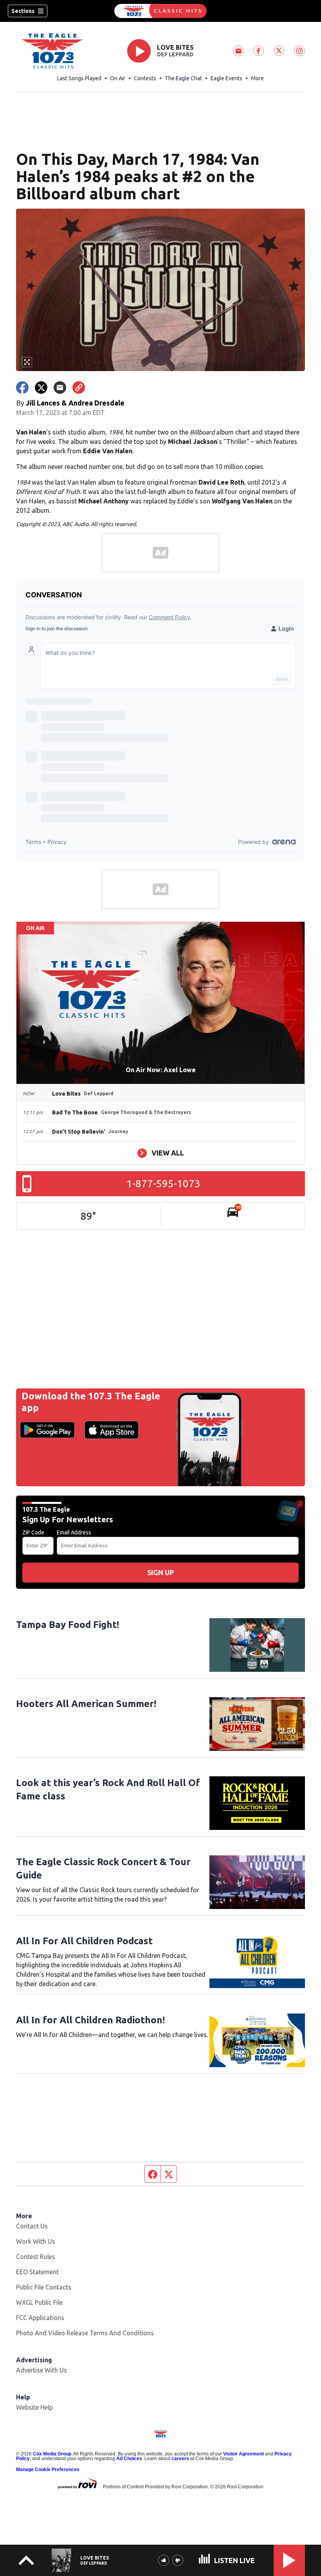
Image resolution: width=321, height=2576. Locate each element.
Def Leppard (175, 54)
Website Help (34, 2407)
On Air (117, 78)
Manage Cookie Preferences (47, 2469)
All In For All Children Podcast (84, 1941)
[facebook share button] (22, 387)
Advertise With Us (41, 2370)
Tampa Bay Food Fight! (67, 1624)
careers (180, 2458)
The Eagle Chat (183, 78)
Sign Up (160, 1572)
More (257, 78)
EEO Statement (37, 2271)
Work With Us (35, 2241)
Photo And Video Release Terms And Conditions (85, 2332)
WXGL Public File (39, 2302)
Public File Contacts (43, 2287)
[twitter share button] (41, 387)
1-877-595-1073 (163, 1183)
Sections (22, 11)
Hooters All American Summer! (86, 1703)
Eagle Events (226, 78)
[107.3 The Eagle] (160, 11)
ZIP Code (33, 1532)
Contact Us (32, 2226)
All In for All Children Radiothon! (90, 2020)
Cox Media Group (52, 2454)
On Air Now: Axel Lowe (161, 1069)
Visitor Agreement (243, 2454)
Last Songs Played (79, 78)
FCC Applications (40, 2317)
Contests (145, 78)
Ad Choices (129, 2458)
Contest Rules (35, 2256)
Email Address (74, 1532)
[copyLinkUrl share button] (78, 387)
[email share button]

---+---

Could you set down, exactly as written, the lines above between the one holding "On Air (117, 78)" and the one holding "[copyLinkUrl share button] (78, 387)", inclusive, and nothing more?

On Air (117, 78)
Manage Cookie Preferences (47, 2469)
All In For All Children Podcast (84, 1941)
[facebook share button] (22, 387)
Advertise With Us (41, 2370)
Tampa Bay Food Fight! (67, 1624)
careers (180, 2458)
The Eagle Chat (183, 78)
Sign Up (160, 1572)
More (257, 78)
EEO Statement (37, 2271)
Work With Us (35, 2241)
Photo And Video Release Terms And Conditions (85, 2332)
WXGL Public File (39, 2302)
Public File Contacts (43, 2287)
[twitter share button] (41, 387)
1-877-595-1073 (163, 1183)
Sections (22, 11)
Hooters All American Summer! (86, 1703)
Eagle Events (226, 78)
[107.3 The Eagle] (160, 11)
ZIP Code (33, 1532)
Contact Us (32, 2226)
All In for All Children Radiothon! (90, 2020)
Cox Media Group (52, 2454)
On Air Now: Axel Lowe (161, 1069)
Visitor Agreement (243, 2454)
Last Songs Played (79, 78)
FCC Applications (40, 2317)
Contests (145, 78)
Ad Choices (129, 2458)
Contest Rules (35, 2256)
Email Address (74, 1532)
[copyLinkUrl share button] (78, 387)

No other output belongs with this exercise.